Even small weather events can progressively reduce solar output by 1% annually according to a 2024 National Renewable Energy Laboratory on weather and solar system performance.
But rather than viewing weather fluctuations solely as operational risks to be mitigated, sophisticated operators can use advanced weather intelligence to leverage weather impact arbitrage.
Weather Impact Arbitrage
Arbitrage in the traditional sense is a trading strategy where investors take advantage of price discrepancies for the same asset in different markets. Cross-regional energy trading exemplifies this approach, as operators with superior weather intelligence can anticipate production surges or deficits across different regions before they’re reflected in market prices.
My position for weather impact arbitrage involves capitalizing on discrepancies but in broader terms.
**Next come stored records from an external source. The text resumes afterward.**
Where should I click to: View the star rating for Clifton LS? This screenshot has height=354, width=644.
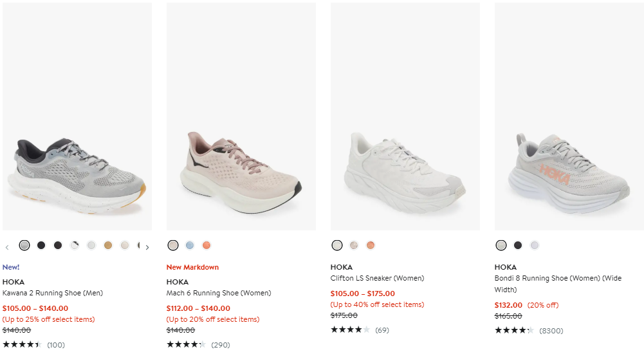(350, 330)
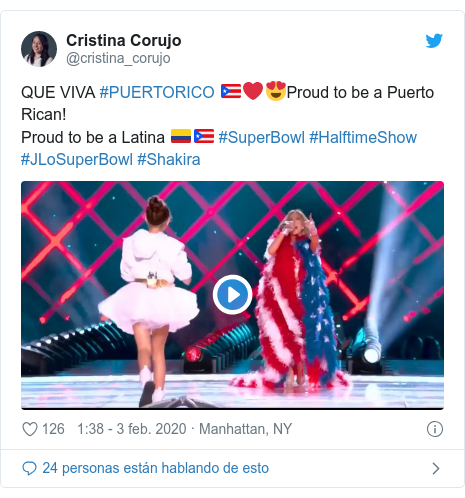Viewport: 465px width, 498px height.
Task: Open the #PUERTORICO hashtag
Action: (x=157, y=92)
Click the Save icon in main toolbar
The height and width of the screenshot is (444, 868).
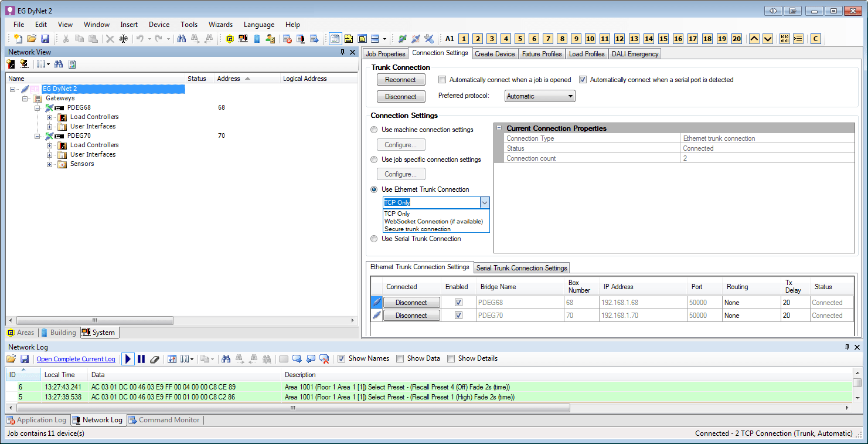[45, 39]
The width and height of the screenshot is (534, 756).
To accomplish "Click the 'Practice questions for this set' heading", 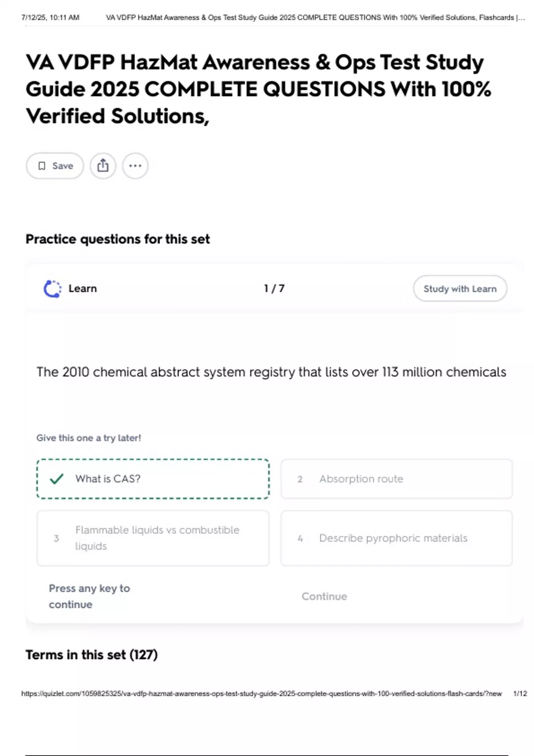I will (117, 239).
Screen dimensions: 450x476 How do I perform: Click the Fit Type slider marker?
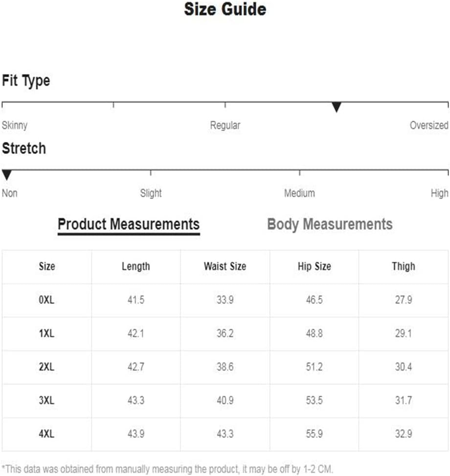[336, 107]
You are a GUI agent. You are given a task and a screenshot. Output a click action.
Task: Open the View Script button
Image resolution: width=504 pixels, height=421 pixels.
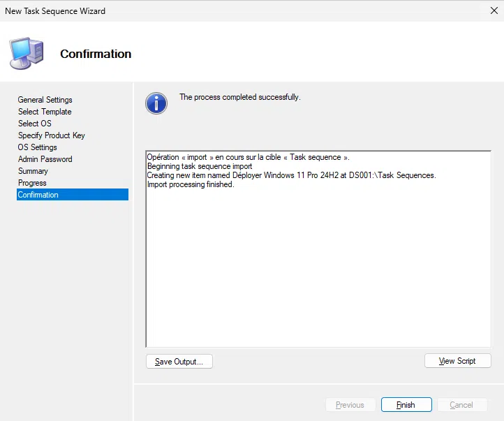coord(457,361)
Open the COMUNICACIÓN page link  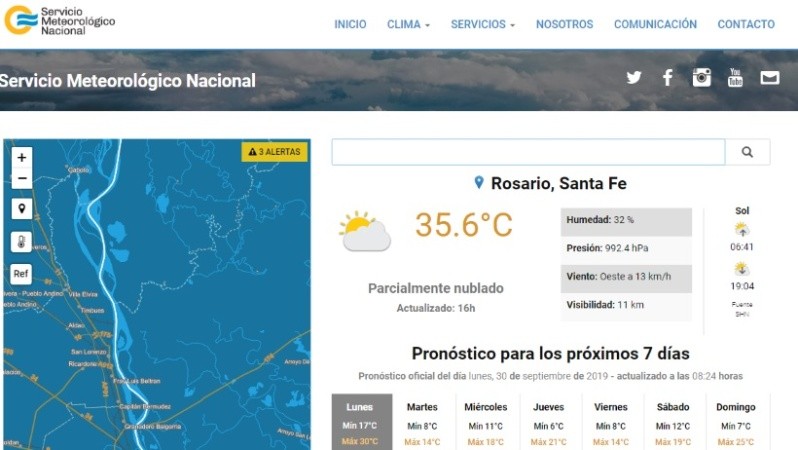(x=655, y=24)
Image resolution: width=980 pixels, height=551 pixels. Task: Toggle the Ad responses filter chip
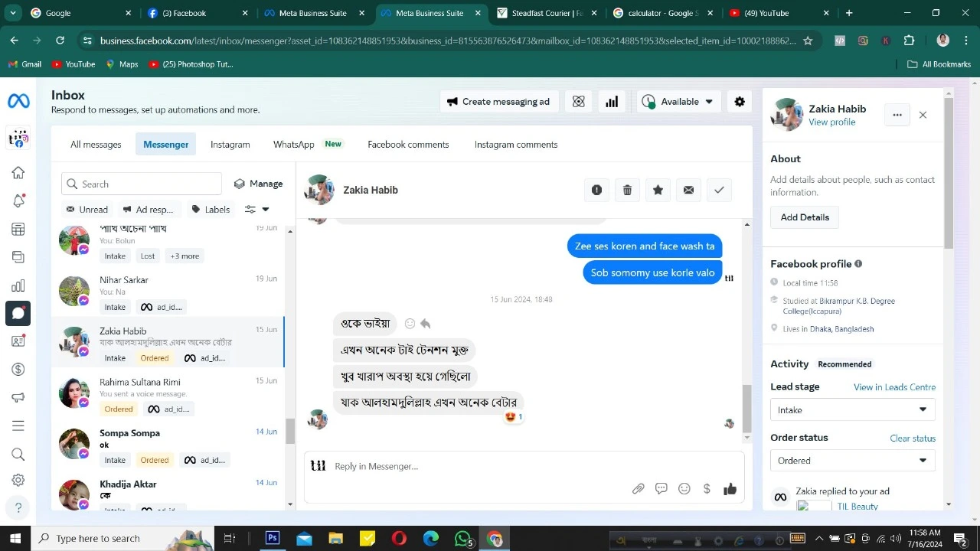pyautogui.click(x=149, y=209)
It is leveraging energy assets and operations to capitalize on weather patterns across different geographies and timeframes. By understanding weather variations with greater precision, energy operators can make more informed profitable decisions about when to generate, store or consume energy, and optimize operations for time, financial or efficiency savings.
Weather Impact Arbitrage Examples
Here are a few of many examples of how weather impact arbitrage would benefit the energy industry.
Consider strategic maintenance scheduling that moves beyond simply avoiding severe weather to identifying periods when the revenue opportunity cost is lowest based on long-term weather pattern analysis. Or routine work that is delayed or rescheduled based on weather intelligence. For example, using wildfire forecasting to plan or revise work in an area with a high probability of ignition could help prevent catastrophic physical and financial outcomes.
Energy scheduling using weather intelligence can optimize output. For example, through high-resolution forecasts of solar irradiance, operators can anticipate fluctuations in sunlight caused by cloud cover, storms, or atmospheric haze. With granular forecasting, they can protect assets during a severe weather event in a specific area of the field for the necessary time to maximize energy generation. This foresight allows them to better manage energy storage systems and optimize production.
Excess renewable energy, such as wind and solar, can cause grid congestion. This is one of the causes considered for the Spain and Portugal outage. When this happens, transmission operators will enact dispatch down or curtailment measures. Dispatch down events can cause energy prices to plummet during extreme oversupply conditions. Grid operators must also pay the renewable energy provider a downward dispatch fee that can cost thousands of dollars per megawatt per hour. Energy operators who use a combination of seasonal forecasts, predictive and real-time forecasts have better insights and can strategically plan for dispatch down probabilities.
Dynamic line rating for grid balancing in increasingly becoming a global strategy for grid stability. In the U.S. the upcoming regulation FERC 881 addresses the continuing influence of weather on transmission line capacity for better dynamic and responsive line capacity management. Current calculations without DLR are based on conservative estimates of worst-case weather conditions and do not adjust in real-time to actual weather conditions. Conversely, hot conditions limit the ability to dissipate heat, increasing the risk of overheating, sagging, and potential damage to the lines. Both scenarios affect market prices, grid stability and optimizing renewable integration.
Battery storage operators can develop algorithms that charge and discharge based not just on price signals but on proprietary weather forecasts that predict price movements before they occur. Large energy consumers with flexible loads could time their consumption based on weather forecasts, reducing usage during weather-induced supply constraints and increasing it during weather-driven production surges.
What Do You Need For Weather Impact Arbitrage?
Weather Impact arbitrage depends on utilizing weather intelligence including hyperlocal weather forecasting capabilities with greater accuracy and longer lead times than traditional models. This also requires the integration of weather intelligence directly into existing systems with other data sources, such as pricing, asset locations, service areas and operations. Ensemble forecasts informed by advanced algorithms such as AI and machine learning further leverage weather arbitrage strategies.
It is time to stop viewing the weather only as a risk. Weather impact arbitrage could fundamentally transform renewable energy economics by positioning weather intelligence not as a defensive tool but as a source of competitive advantage and value creation in an increasingly weather-dependent energy landscape.